● What to do:
- a) Copy the passage from the news report on the firefighters' memorial ride, starting with "Firefighters who heeded" and going on through "New York City.".
- b) Answer these questions using the news report on the firefighters' memorial ride:
(i) About how many firefighters on motorcycles left Chicago on Tuesday morning?
(ii) About how many riders are expected this year?
(iii) How many firefighters came from England?
- c) In one to three sentences, explain why Tom Maloney and other firefighters return each year, according to the news report on the firefighters' memorial ride.

● Text extract:
※ ※ ※
CHICAGO (CBS) -- It was quite a sight on the road on Tuesday: hundreds – and, soon, thousands – of motorcycles traveling together to Ground Zero for the 10th anniversary of the 9/11 terrorist attacks.

Firefighters who heeded the call to help after 9/11 now return each year to honor the anniversary of the attacks.

As CBS 2's Roseanne Tellez reports, this year they'll stop at all three 9/11 sites – the field in Shanksville, Pa., where United flight 93 went down; the Pentagon; and the World Trade Center site in New York City.

At exactly 9:11 a.m. Tuesday, sirens signaled a call to remember and some 200 firefighters on motorcycles were doing just that. They left Chicago Tuesday morning on the Chicago to New York 9-11 Memorial Ride, headed for Ground Zero to remember comrades lost on 9/11.

For those who helped sift through rubble after the attacks on the World Trade Center, images of Ground Zero are impossible to forget.

"You're talking about eight days of surrealism. It's really hard to fathom," said Chicago firefighter Stanley Salata.

Tom Maloney, with the American Firefighters Motorcycle Club, was there too and was so moved by the scene that he and other firefighters have returned every year on their motorcycles.

"It's just something that evolved, rather than took place or that I ever planned or aspired to do," Maloney said.

They grieve their brothers in uniform, 343 of them killed that day, and monitor the progress of the Ground Zero memorial.

"And going from working there and looking at all that devastation and to see what is going on now, it's kind of a healing process for us," said Salata.

Each year, their ride grows. This year they expect about 7,000 riders – including firefighters from across the country and even overseas.

Tony Smith is one of more than 30 firefighters here from England.

"We felt it. The way I put it, I'm here today doing this and my crew is all at work today It would be like me going back home and they're all gone. And that's what happened to these guys," Smith said. "It was just unimaginable to us."

Smith, a member of the British Firefighter Club, said they feel they've turned a tragic anniversary into a positive event.
※ ※ ※
● Data excerpt:
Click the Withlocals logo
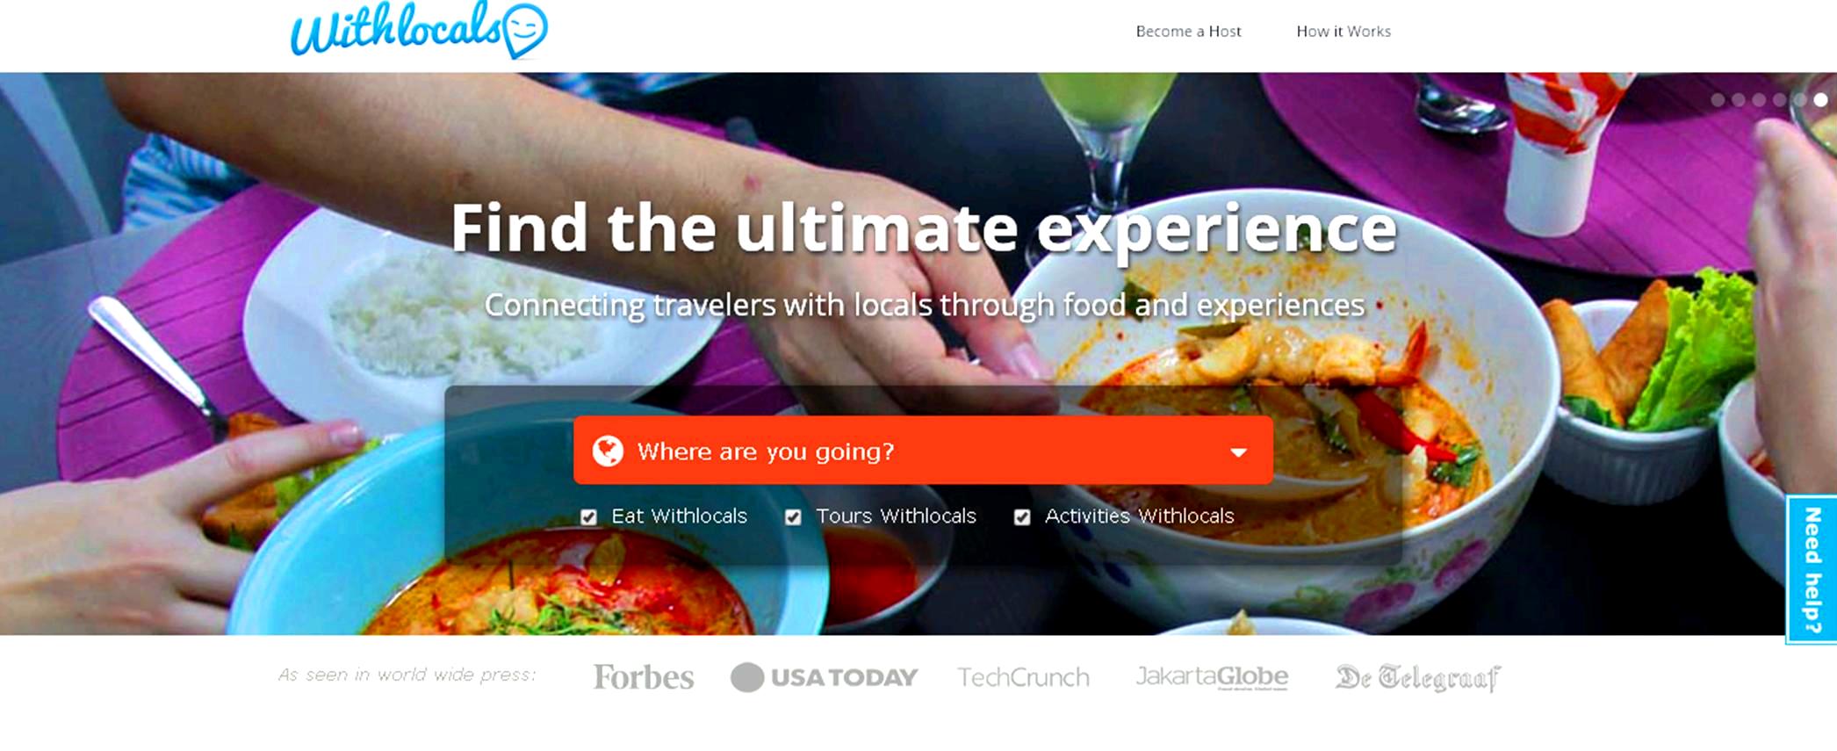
※ ※ ※
● Solved problems:
- a)
Firefighters who heeded the call to help after 9/11 now return each year to honor the anniversary of the attacks.

As CBS 2's Roseanne Tellez reports, this year they'll stop at all three 9/11 sites – the field in Shanksville, Pa., where United flight 93 went down; the Pentagon; and the World Trade Center site in New York City.

- b)
(i) Some 200.
(ii) About 7,000.
(iii) More than 30.

- c) Maloney was at Ground Zero and was so moved by the scene that he and other firefighters have returned every year on their motorcycles. They come to grieve the 343 firefighters killed that day and to follow the progress of the Ground Zero memorial, which Stanley Salata calls a healing process.